Exercise details
Find each line in the records below that contains the word "accomplish", and copy it out.

Records for the exercise
╭──
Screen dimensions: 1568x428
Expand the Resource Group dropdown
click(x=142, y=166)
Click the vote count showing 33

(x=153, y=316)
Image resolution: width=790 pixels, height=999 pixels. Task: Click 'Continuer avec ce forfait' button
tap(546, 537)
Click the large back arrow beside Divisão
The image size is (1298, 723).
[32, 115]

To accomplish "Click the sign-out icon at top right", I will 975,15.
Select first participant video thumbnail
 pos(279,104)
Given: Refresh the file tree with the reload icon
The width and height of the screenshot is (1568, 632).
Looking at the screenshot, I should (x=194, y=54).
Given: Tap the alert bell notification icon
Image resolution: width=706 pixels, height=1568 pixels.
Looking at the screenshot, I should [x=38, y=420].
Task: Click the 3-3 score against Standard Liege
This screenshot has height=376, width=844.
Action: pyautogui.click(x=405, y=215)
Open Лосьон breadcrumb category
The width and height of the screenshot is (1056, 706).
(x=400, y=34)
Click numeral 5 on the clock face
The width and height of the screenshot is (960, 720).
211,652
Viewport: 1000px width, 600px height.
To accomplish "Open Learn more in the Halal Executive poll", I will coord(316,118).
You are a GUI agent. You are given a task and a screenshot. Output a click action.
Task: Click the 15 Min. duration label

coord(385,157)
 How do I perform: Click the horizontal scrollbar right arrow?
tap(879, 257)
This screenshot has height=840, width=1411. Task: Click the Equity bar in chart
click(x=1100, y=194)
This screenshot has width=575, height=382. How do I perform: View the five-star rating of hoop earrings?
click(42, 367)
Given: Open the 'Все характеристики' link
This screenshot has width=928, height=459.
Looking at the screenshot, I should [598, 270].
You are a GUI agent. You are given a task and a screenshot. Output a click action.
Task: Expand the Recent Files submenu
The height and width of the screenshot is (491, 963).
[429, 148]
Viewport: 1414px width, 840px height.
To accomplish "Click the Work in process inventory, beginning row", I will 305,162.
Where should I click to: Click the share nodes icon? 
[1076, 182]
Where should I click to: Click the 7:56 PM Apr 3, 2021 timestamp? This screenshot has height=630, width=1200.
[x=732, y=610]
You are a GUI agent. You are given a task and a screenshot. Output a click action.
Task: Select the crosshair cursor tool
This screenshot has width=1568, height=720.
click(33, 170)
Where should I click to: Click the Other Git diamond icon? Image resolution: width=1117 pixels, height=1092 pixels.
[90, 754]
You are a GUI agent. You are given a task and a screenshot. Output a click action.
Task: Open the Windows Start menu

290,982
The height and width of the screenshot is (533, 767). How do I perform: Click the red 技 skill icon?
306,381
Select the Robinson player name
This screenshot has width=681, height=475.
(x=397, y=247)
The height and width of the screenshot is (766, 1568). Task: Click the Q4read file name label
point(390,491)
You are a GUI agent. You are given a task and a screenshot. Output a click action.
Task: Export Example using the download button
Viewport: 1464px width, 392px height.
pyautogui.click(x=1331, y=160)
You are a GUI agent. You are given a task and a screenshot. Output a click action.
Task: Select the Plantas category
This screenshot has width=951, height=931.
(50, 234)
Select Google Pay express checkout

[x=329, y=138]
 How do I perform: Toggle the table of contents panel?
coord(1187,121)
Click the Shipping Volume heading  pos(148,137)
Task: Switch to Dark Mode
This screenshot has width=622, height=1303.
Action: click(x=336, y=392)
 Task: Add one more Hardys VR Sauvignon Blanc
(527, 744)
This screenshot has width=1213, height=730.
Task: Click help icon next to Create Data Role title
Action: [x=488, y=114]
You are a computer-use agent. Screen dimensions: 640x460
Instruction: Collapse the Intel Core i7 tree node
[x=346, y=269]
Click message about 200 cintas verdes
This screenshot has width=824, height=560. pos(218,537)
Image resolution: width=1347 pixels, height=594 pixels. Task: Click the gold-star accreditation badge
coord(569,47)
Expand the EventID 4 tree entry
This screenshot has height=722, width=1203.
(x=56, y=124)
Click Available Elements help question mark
╰──
Solution to this exercise
To accomplish "Click the sign-out icon at top right", I will 975,15.
To accomplish "Open Learn more in the Halal Executive poll", I will coord(316,118).
To accomplish "Click the Work in process inventory, beginning row", I will 305,162.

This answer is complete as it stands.